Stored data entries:

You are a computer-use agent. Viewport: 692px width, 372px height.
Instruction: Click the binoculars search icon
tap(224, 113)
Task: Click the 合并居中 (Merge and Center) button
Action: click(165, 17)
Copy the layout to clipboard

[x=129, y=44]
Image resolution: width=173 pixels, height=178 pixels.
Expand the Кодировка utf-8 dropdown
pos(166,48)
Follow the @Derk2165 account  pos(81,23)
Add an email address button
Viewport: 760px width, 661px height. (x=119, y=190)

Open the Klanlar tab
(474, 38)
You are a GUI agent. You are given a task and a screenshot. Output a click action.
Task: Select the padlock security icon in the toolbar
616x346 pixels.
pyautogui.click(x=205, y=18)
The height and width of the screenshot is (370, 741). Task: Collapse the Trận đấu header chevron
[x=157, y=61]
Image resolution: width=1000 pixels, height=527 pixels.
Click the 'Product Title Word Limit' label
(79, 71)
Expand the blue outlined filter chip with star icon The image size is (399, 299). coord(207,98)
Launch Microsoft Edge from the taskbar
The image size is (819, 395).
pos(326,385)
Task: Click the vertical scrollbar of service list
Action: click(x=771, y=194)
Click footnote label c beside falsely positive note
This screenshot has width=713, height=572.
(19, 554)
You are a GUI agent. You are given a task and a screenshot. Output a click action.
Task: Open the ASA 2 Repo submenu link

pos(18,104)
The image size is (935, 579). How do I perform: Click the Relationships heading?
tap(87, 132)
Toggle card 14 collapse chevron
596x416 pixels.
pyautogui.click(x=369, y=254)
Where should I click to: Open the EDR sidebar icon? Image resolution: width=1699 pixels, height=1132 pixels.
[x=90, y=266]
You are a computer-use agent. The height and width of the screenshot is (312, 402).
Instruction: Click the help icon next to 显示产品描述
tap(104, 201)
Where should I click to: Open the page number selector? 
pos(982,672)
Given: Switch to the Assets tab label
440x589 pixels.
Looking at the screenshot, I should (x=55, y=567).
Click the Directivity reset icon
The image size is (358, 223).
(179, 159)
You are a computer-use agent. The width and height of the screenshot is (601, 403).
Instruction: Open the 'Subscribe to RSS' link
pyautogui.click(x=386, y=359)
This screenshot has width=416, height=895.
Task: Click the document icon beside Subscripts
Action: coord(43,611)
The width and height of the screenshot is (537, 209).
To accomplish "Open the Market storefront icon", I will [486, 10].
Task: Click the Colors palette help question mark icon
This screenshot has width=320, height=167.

The problem: Each record must be returned exactly as it is written.

Exercise result:
You are a computer-use agent. Viewport: 692px width, 372px height.
Instruction: Click the binoculars search icon
tap(224, 113)
Task: Click the 合并居中 (Merge and Center) button
Action: click(165, 17)
Copy the layout to clipboard

[x=129, y=44]
Image resolution: width=173 pixels, height=178 pixels.
Expand the Кодировка utf-8 dropdown
pos(166,48)
Follow the @Derk2165 account  pos(81,23)
Add an email address button
Viewport: 760px width, 661px height. (x=119, y=190)

Open the Klanlar tab
(474, 38)
You are a GUI agent. You are given a task and a screenshot. Output a click action.
Task: Select the padlock security icon in the toolbar
616x346 pixels.
pyautogui.click(x=205, y=18)
The height and width of the screenshot is (370, 741). Task: Collapse the Trận đấu header chevron
[x=157, y=61]
Image resolution: width=1000 pixels, height=527 pixels.
Click the 'Product Title Word Limit' label
(79, 71)
Expand the blue outlined filter chip with star icon The image size is (399, 299). coord(207,98)
Launch Microsoft Edge from the taskbar
The image size is (819, 395).
pos(326,385)
Task: Click the vertical scrollbar of service list
Action: click(x=771, y=194)
Click footnote label c beside falsely positive note
This screenshot has width=713, height=572.
(19, 554)
You are a GUI agent. You are given a task and a screenshot. Output a click action.
Task: Open the ASA 2 Repo submenu link

pos(18,104)
The image size is (935, 579). How do I perform: Click the Relationships heading?
tap(87, 132)
Toggle card 14 collapse chevron
596x416 pixels.
pyautogui.click(x=369, y=254)
Where should I click to: Open the EDR sidebar icon? Image resolution: width=1699 pixels, height=1132 pixels.
[x=90, y=266]
You are a computer-use agent. The height and width of the screenshot is (312, 402).
Instruction: Click the help icon next to 显示产品描述
tap(104, 201)
Where should I click to: Open the page number selector? 
pos(982,672)
Given: Switch to the Assets tab label
440x589 pixels.
Looking at the screenshot, I should (x=55, y=567).
Click the Directivity reset icon
The image size is (358, 223).
(179, 159)
You are a computer-use agent. The width and height of the screenshot is (601, 403).
Instruction: Open the 'Subscribe to RSS' link
pyautogui.click(x=386, y=359)
This screenshot has width=416, height=895.
Task: Click the document icon beside Subscripts
Action: coord(43,611)
The width and height of the screenshot is (537, 209).
To accomplish "Open the Market storefront icon", I will [486, 10].
Task: Click the Colors palette help question mark icon
This screenshot has width=320, height=167.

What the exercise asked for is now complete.